──────── Teks Sumber

Rahasia di balik syahadat
يَا عَمْ قُلْ لَا إِلَهَ إِلَّا الَله كَلِمَةٌ أَشْهَدٌ لَكَ بِهَا
عِنْد الله
“Paman, katakan
la ilaha illallah,, suatu kalimat yang dapat saya jadikan hujah disisi Allah."
Abu Jahal dan Abdullah bin
Abi Umayah berkata, “Wahai Abu Thalib, apakah kamu membenci agama Abdul
Mutholib? “keduanya terus berbicara kepada Abu Thalib, sehingga pada akhirnya
Abu Thalib mengucapkan bahwa dia berada diatas agama Abdul Muthalib.Kemudian Nabi
Saw berkata, “Aku akan memohonkan ampunan untuk anda selama tidak dilarang."
(Mutafaqun 'alaihi). Lalu, turunlah ayat yang menegur beliau,
Tiadalah
sepatutnya bagi Nabi dan orang-orang yang beriman memintakan ampun (kepada
Allah) bagi orang-orang musyrik, walaupun orang-orang musyrik itu adalah kaum
kerabat(nya), sesudah jelas bagi mereka, bahwasannya orang-orang musyrik itu
adalah penghuni naar Jahannam. (QS. 9:113)
Termaktub
didalam kisah diatas, harapan dan usaha maksimal dari Rosulullah yang meyakinkan
pamannya, supaya mengucapkan kalimat syahadat tauhid la ilaha illallah.
Meskipun akhirnya pamannya meninggal dalam kekafiran dan berujung dengan
kesedihan.

────────────────
──────── Data Tersedia

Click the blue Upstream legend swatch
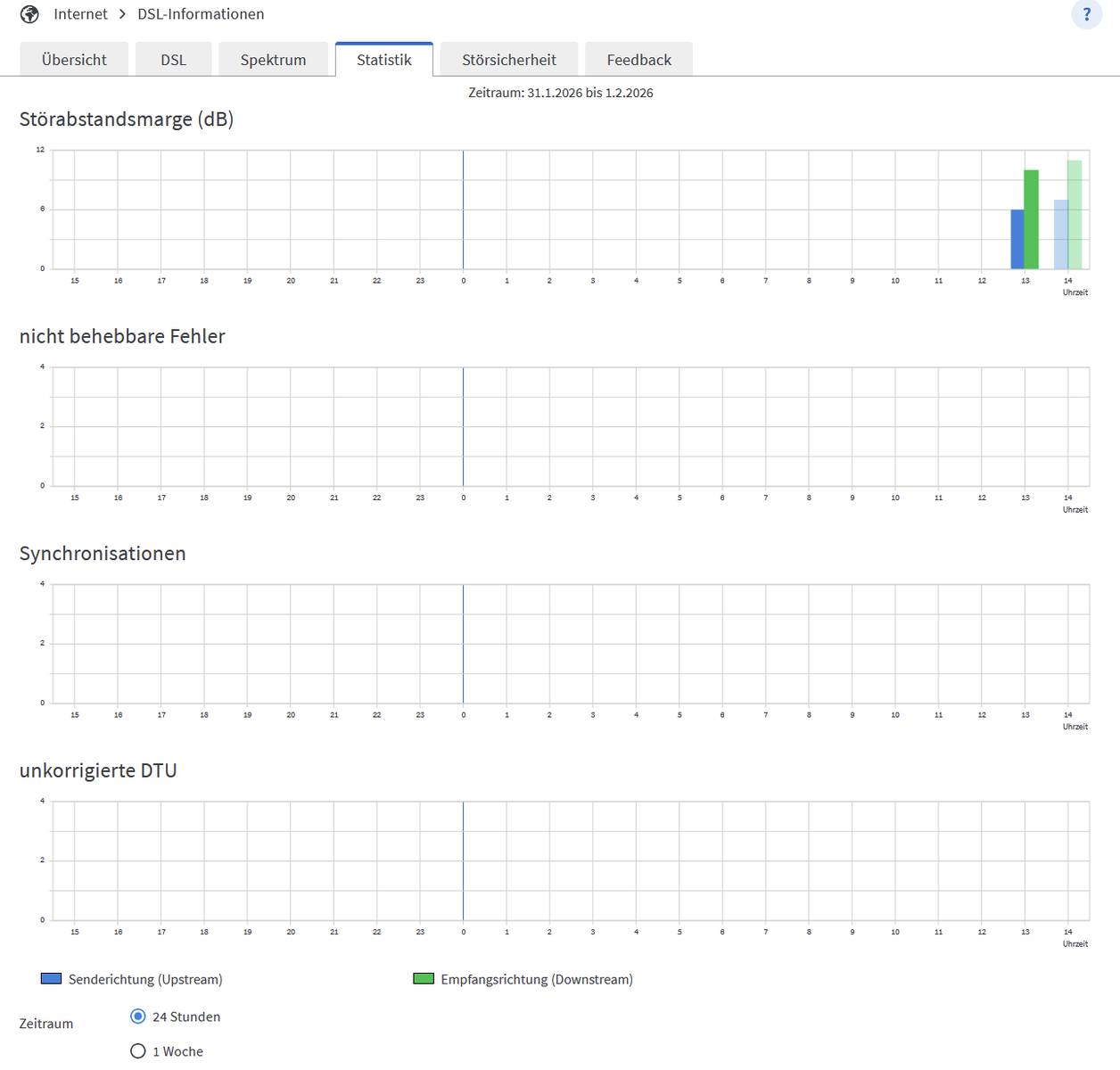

────────────────

— Tugas Dikerjakan —
Ambil seluruh teks tentang rahasia di balik syahadat, lalu tuliskan kembali tanpa mengubah satu kata pun. Materi di atas tidak ada hubungannya dengan teks tersebut.

— Hasil Latihan —
Rahasia di balik syahadat
يَا عَمْ قُلْ لَا إِلَهَ إِلَّا الَله كَلِمَةٌ أَشْهَدٌ لَكَ بِهَا
عِنْد الله
“Paman, katakan
la ilaha illallah,, suatu kalimat yang dapat saya jadikan hujah disisi Allah."
Abu Jahal dan Abdullah bin
Abi Umayah berkata, “Wahai Abu Thalib, apakah kamu membenci agama Abdul
Mutholib? “keduanya terus berbicara kepada Abu Thalib, sehingga pada akhirnya
Abu Thalib mengucapkan bahwa dia berada diatas agama Abdul Muthalib.Kemudian Nabi
Saw berkata, “Aku akan memohonkan ampunan untuk anda selama tidak dilarang."
(Mutafaqun 'alaihi). Lalu, turunlah ayat yang menegur beliau,
Tiadalah
sepatutnya bagi Nabi dan orang-orang yang beriman memintakan ampun (kepada
Allah) bagi orang-orang musyrik, walaupun orang-orang musyrik itu adalah kaum
kerabat(nya), sesudah jelas bagi mereka, bahwasannya orang-orang musyrik itu
adalah penghuni naar Jahannam. (QS. 9:113)
Termaktub
didalam kisah diatas, harapan dan usaha maksimal dari Rosulullah yang meyakinkan
pamannya, supaya mengucapkan kalimat syahadat tauhid la ilaha illallah.
Meskipun akhirnya pamannya meninggal dalam kekafiran dan berujung dengan
kesedihan.